Maurizio Pollini Recital – 5 June

Chopin
Nocturnes – Op.32 (in B and A flat) & Op.55 (in F minor and E flat)
Ballade No.3 in A flat, Op.47
Barcarolle in F sharp, Op.60
Berceuse in D flat, Op.57
Scherzo No.3 in C sharp minor, Op.39
Debussy
Préludes – Book II

Maurizio Pollini (piano)


Reviewed by: Douglas Cooksey

Reviewed: 5 June, 2003
Venue: Royal Festival Hall, London

Genius is often said to have an infinite capacity for taking pains. If so, Pollini’s recital at the Festival Hall was a great example. The programme itself was a masterpiece of thinking-through. Two contrasting pairs of Nocturnes either side of the A flat Ballade; the Barcarolle came before the Berceuse – in effect another Nocturne – with the Scherzo as an electrifying conclusion. This linked with Debussy who reverenced Chopin and edited his music. Pollini’s playing was as perfectly patrician and chiselled as we have come to expect – but with new warmth, from a man at ease with himself. This, quite simply, is as good as it gets.
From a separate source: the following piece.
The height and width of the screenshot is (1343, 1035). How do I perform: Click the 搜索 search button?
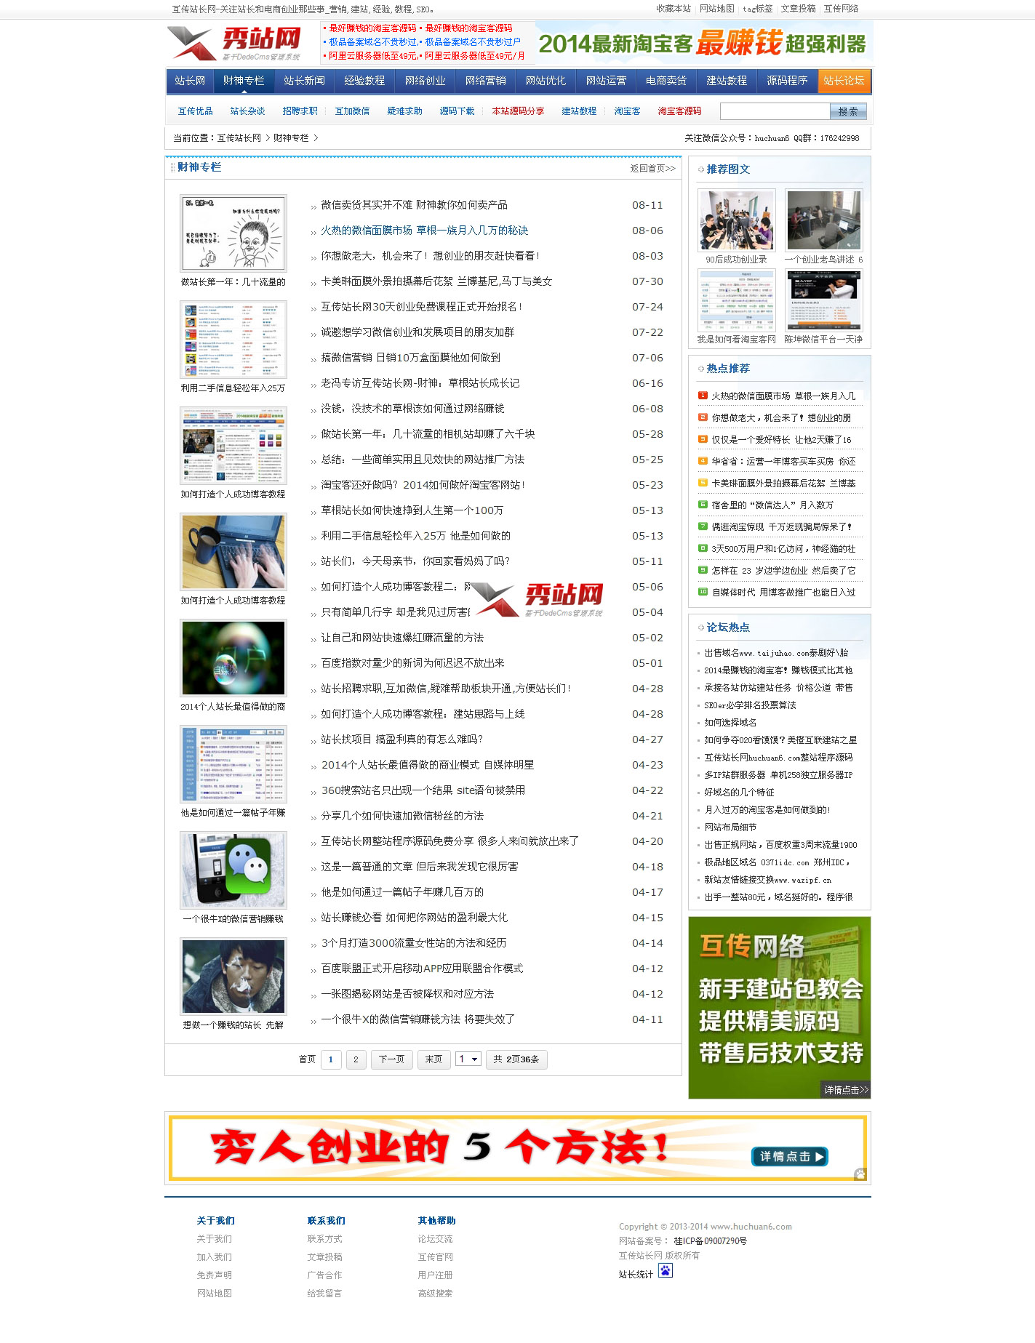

Primed by an announcement requesting that coughing be kept to a minimum, the capacity audience was mercifully quiet.

Pollini dedicated his recital to the late Luciano Berio. In the two contrasting pairs of Nocturnes he played with extreme simplicity, for example in Op.32/1, yet unobtrusively made us aware of Chopin’s radical harmonies. How right to play Chopin’s Nocturnes as paired – they were written to make perfect contrasting sense. The most exquisite unbroken ’vocal’ line was held throughout all four, reminding of Chopin’s debt to Bellini.

In both the Ballade and Scherzo all rhetorical detritus was dispensed with: we were taken straight to the heart of the matter. This was quiet Chopin playing in the best sense of the word – real power sensed but held in reserve, the dynamic level restrained, enabling us to hear colouristic possibilities and left-hand harmonic detail seldom appreciated. The Scherzo’s glittering descending cascades were varied most subtly whilst harmonic underpinning emerged in perfect focus. Perhaps, in the Barcarolle, Pollini’s Gondolier was a little too keen to get to the other side. However, the gently rocking accompaniment was so precisely judged that I for one was convinced. The Berceuse was given a performance to die for. Indeed listening to a performance such as this, one reflected on choices of music with which to leave this world. Pollini playing the Berceuse would do nicely!

Question: In which set of piano pieces is both our National Anthem and ’La Marseillaise’ quoted?

Written over three staves, Debussy’s second book of preludes is piano writing of almost orchestral ambition, which extends (more than the first book) the vocabulary of the piano. From the extreme inwardness of the opening ’Brouillards’ and ’Feuilles mortes’ to the final glittering brilliance of ’Les tierces alternées’ and ’Feux d’artifice’ this is music which Pollini does not so much play as inhabits. In ’La puerto del vino’, marked “with brusque oppositions of extreme violence and passionate tenderness”, Pollini accommodated both ends of the spectrum completely. ’Hommage à Pickwick’ is Debussy’s tribute to Dickens. God Save the King! Throughout, Pollini’s textual fidelity to markings paid dividends. He got better and better – ’Feux d’artifice’ (Marseillaise!), its miraculous surprise ending – an aural sleight of hand like a bell softly tolling Midnight from behind a heavy curtain –, left us meditating on what a profoundly mysterious art great music and great music-making really is.

Forming a mini programme of their own were the generous encores. First a backward glance to Préludes Book I with ’La Cathédrale engloutie’ and ’Ce qu’a vu le vent de l’ouest’. Then back to Chopin for the ’Revolutionary’ Etude (Op.10/12) and a hair-raising performance of the G minor Ballade, Op.23.